Abstract

The Xing’an-Mongolia Orogenic Belt (XMOB) is a tectonic window to understand the subduction-orogenesis-magmatism and corresponding Au mineralization during the Mesozoic. Although epithermal gold mineralization associated with Paleo-oceanic plate subduction has been widely reported, information on orogenic Au metallogenesis during this period is insufficient. Geochronology and genesis study of the newly discovered orognenic Au deposit named as Mengdehe located at the Heihe-Nenjiang tectonic mélange in the eastern XMOB, can provide new information about regional metallogenetic mechanisms in this region. The Mengdehe Au deposit is the first discovered mylonitic rocks-hosted and brittle-ductile shear zone-dominated Au deposit in this area. Magmatic zircon U-Pb ages from the granitic mylonite and undeformed diorite in the Mengdehe deposit constrain that the strike-slip event probably has happened between 245.8 and 208.0 Ma. Rb-Sr dating of hydrothermal pyrites from the ore-bearing altered rocks indicates that Au mineralization occurred at 209.6 ± 3.1 Ma. We consider that the Mengdehe Au deposit was formed in the Late Triassic and associated with a strike-slip event. The trace elements, and He-Ar, S and Pb isotopic compositions of the ore-forming stage pyrites suggest that the ore-forming materials were derived from crustal sources with orogenic affinity.
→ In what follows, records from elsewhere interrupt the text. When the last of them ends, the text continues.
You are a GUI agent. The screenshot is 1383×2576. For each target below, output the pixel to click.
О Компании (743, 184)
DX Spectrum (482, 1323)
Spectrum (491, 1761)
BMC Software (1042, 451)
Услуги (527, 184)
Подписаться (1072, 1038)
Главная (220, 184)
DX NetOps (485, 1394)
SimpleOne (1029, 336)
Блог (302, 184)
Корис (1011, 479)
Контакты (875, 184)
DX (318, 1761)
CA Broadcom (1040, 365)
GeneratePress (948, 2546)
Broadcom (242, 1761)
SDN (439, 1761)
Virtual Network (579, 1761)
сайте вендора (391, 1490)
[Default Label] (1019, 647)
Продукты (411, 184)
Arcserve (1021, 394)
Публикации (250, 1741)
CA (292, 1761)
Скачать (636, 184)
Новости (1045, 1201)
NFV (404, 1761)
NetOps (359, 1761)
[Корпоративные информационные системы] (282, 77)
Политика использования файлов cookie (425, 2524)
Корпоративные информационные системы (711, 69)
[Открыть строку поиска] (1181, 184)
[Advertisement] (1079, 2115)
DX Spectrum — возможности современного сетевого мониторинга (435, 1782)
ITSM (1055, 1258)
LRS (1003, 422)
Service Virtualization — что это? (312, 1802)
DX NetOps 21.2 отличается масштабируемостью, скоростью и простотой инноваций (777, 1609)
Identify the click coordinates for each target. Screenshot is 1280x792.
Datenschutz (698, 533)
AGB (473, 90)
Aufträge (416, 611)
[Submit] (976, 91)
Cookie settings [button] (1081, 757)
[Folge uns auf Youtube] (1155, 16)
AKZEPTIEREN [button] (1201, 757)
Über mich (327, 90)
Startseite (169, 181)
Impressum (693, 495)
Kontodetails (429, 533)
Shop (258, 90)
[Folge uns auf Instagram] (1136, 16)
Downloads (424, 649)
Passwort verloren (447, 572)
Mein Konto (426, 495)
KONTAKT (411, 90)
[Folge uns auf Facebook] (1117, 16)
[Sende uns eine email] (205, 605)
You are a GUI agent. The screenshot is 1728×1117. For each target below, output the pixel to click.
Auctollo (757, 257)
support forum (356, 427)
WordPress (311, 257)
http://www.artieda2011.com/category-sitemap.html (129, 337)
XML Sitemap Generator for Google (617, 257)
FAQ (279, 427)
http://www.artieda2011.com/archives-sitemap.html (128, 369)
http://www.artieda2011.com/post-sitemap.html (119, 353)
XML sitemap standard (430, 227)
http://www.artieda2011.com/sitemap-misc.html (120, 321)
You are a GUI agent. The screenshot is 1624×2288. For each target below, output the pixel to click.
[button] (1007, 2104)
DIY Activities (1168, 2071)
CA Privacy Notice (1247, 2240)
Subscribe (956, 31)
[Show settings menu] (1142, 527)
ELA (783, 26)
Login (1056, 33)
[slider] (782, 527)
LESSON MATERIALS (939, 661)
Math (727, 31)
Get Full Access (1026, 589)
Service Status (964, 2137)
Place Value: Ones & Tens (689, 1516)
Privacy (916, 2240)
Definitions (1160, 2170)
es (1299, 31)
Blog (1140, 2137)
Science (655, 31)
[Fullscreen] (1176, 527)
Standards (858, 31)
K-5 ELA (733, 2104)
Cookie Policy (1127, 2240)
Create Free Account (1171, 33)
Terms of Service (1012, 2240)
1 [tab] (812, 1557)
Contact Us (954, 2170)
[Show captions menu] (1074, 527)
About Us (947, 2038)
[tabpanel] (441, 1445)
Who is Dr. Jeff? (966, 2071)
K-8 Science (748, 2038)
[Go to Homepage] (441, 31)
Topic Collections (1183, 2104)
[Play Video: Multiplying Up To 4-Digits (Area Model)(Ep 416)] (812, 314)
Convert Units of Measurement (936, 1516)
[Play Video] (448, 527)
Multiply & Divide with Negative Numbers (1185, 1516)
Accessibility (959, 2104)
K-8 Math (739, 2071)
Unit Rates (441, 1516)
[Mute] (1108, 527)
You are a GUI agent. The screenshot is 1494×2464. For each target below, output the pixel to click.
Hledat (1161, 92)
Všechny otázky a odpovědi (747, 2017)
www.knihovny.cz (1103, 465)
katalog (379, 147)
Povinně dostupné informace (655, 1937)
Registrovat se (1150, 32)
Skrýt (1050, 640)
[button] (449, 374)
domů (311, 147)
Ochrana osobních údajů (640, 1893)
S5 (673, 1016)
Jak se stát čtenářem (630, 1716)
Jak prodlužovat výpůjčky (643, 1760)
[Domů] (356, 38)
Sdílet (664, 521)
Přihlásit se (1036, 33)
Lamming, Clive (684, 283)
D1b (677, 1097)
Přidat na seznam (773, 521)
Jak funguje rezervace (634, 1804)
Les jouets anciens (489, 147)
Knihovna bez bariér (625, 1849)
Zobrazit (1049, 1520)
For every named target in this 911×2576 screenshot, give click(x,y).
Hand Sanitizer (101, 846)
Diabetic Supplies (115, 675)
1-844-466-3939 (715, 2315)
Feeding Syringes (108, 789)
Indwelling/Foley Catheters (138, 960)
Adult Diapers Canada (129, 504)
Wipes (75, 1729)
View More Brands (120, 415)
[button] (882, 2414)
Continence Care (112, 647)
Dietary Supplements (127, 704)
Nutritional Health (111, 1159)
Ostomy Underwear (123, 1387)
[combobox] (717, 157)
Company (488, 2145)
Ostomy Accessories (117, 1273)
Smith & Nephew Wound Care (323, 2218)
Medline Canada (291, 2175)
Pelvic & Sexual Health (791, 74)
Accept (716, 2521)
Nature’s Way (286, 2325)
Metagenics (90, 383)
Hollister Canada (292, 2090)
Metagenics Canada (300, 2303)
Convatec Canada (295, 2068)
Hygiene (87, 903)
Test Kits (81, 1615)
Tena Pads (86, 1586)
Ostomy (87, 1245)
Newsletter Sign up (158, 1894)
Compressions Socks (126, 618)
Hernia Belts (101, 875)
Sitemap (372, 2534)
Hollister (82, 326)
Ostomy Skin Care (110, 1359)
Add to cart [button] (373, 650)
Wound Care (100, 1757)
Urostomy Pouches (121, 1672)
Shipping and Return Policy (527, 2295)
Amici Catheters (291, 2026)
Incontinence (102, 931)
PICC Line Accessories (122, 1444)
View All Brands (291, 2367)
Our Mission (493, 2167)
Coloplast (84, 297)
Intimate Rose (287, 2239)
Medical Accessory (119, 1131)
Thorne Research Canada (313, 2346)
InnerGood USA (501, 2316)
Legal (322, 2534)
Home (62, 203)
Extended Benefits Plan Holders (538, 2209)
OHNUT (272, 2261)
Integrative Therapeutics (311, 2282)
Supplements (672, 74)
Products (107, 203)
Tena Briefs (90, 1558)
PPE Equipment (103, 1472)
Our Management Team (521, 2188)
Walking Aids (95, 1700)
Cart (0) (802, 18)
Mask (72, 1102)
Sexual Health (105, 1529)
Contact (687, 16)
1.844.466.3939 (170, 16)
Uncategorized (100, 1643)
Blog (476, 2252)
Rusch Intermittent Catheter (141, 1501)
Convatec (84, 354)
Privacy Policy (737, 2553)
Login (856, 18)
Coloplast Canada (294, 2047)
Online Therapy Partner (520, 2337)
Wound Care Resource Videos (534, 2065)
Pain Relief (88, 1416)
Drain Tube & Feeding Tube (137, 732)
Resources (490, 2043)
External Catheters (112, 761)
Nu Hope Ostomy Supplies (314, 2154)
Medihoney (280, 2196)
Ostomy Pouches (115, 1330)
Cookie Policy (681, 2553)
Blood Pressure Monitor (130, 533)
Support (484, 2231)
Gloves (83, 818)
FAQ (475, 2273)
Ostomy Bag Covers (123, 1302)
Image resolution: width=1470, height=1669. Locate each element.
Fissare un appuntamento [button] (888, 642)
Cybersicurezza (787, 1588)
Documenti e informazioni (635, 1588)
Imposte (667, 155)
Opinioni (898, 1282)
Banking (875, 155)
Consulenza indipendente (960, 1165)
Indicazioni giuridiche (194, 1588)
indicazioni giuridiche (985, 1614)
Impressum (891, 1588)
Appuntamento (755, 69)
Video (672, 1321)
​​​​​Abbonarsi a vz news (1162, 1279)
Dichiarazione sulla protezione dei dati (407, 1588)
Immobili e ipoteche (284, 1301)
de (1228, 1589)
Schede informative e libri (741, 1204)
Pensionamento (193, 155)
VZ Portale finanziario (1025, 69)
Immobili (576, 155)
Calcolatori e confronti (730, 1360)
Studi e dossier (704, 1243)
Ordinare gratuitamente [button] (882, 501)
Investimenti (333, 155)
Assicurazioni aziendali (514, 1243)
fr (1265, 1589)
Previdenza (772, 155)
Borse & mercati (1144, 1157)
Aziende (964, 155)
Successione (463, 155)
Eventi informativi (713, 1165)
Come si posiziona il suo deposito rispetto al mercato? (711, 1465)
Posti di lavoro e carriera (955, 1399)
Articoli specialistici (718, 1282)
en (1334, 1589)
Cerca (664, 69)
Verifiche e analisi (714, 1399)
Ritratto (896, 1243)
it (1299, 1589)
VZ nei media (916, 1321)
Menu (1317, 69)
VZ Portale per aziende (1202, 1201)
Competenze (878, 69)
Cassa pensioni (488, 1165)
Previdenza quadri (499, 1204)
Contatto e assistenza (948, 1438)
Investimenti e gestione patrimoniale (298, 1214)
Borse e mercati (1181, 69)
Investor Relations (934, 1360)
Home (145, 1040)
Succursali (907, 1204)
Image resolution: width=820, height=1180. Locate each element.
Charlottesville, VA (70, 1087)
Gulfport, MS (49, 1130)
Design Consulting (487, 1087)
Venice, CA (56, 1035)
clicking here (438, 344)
Combined with the early Mesozoic regional tectonic evolution in NE China and deformation characteristics of wall rocks, hydrothermal minerals and diorites, we conclude that the Au mineralization of the Mengdehe deposit was in response to the tectonic transformation from compression to extension associated with the extensional collapse of a previous thickened continental lithosphere related to the final closure of the Paleo-Asian Ocean.